David Bowie Releases Last Hoorah.

David Bowie

David Bowie, playing live (Reuters)

“Stands a solitary candle, in the center of it all.”

-David Bowie “Blackstar”

In true artistic fashion David Bowie approached death, embraced it poetically, and transformed it into a masterpiece, much like the way he explored life. After battling cancer for 18 months, a fact kept secret from the media until his death, the genius embodied by David Bowie, passed away on Sunday, two days after his 25th album Blackstar was released on his 69th birthday.

Blackstar and the videos which accompanied it, singles “Blackstar” and “Lazarus”, are the farewell monuments of a man who breathed artistic expression into the world around him all the way into his own passing. For Bowie, an artist who considered much of his work an ode to isolation, abandonment and anxiety, death was the perfect fit for his last musical testimony.

“I have no fear of failure whatsoever, because often out of that uncertainty something is salvaged, something that is worthwhile comes about.” -David Bowie

Watching the fantastical retelling of a story of death unfold on the screen, Bowie shares, unabashedly, the most intimate piece of his life, dying, unfolding in mythic fashion through both “Blackstar” and “Lazarus”. The visuals and music are both entrancing and tragic, an uncomfortably honest description of mortality, Bowie turns death into one last piece of performance art.

“And all of a sudden, after spending the time in proximity [to Bowie] I wanted to listen to all these things and see what I felt about him, and I loved all the music even more than I already did. Because I realized it was all true. It wasn’t contrived, it wasn’t somebody insecurely trying to become relevant or interesting. Every word, every little line was truthful, coming from a brilliant man who never tried to be a sensation,” director Johan Renck in a Noisey Interview, describes the process of working with Bowie on his final musical number.

As more of our pop era legends continue to pass on we are left with a new questioning of what we are doing now. When they’ve all slipped away, when their dreams have floated back to the ethers, we are asked once more to rise to the occasion of those who came before. Death is a reminder of all we’ve reached, as well as all we have left to accomplish.
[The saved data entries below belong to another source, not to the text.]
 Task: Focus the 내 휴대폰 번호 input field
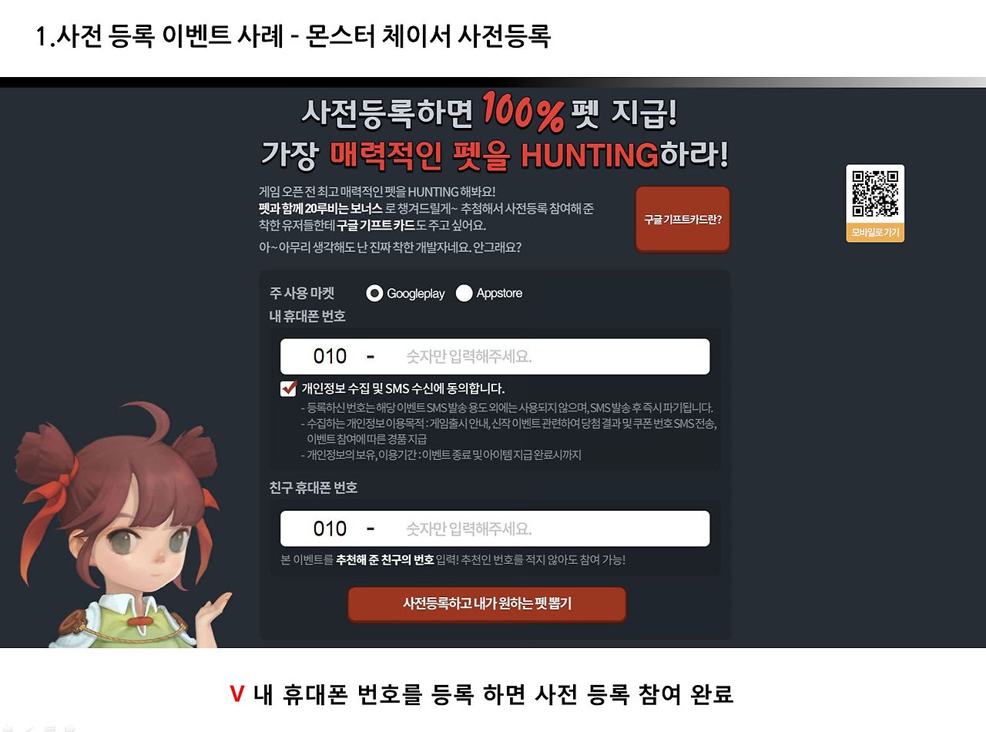495,357
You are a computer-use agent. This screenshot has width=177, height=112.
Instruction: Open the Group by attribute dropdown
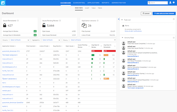[19, 40]
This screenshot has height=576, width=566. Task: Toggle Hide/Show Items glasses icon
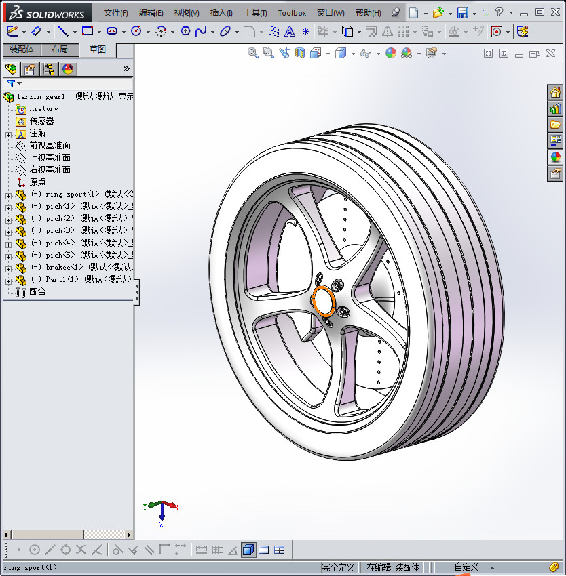click(x=366, y=53)
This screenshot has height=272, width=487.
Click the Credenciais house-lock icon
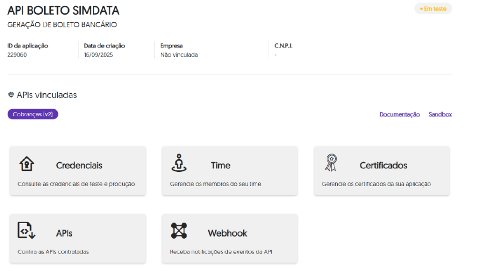pos(27,164)

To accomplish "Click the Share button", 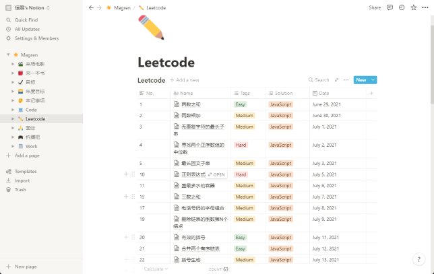I will (375, 7).
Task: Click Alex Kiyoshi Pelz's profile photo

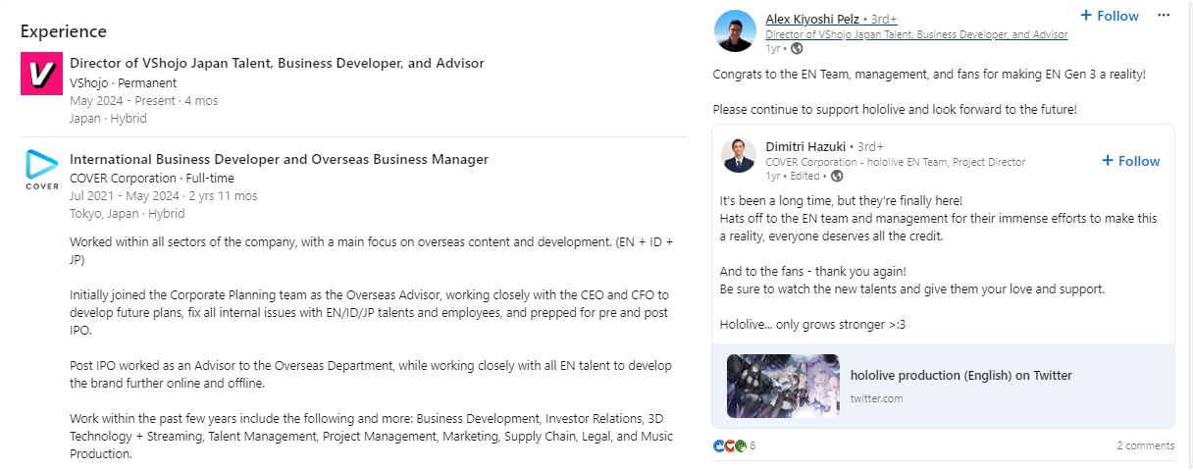Action: tap(735, 31)
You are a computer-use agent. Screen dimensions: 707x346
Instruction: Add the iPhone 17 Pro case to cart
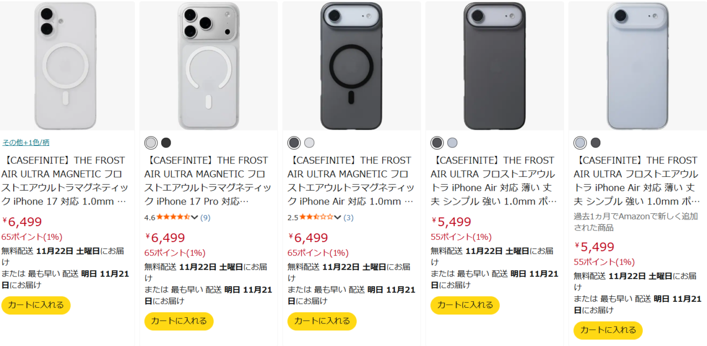pos(179,321)
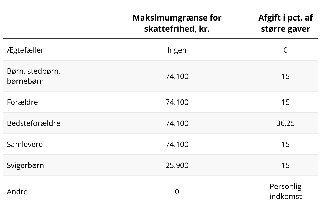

Bowie never let the fear of lack of fame or understanding keep him from reaching into the farthest galaxies of the life he knew he could express.

The legends stand with us long after their physical bodies dissipate, and Bowie will forever be a reminder of what we can become if we stretch the boundaries of our creativity with a certain air of authenticity.

From Davie Jones, to Ziggy Stardust, to the Thin White Duke, to David Bowie, to the Button Eyes of his final Earthly character, we send off the man who has inspired and informed an era of creative ingenuity and worked as a constant conspirator for the creative individual, sending him back to his star cluster home-the man who knew he fell to Earth.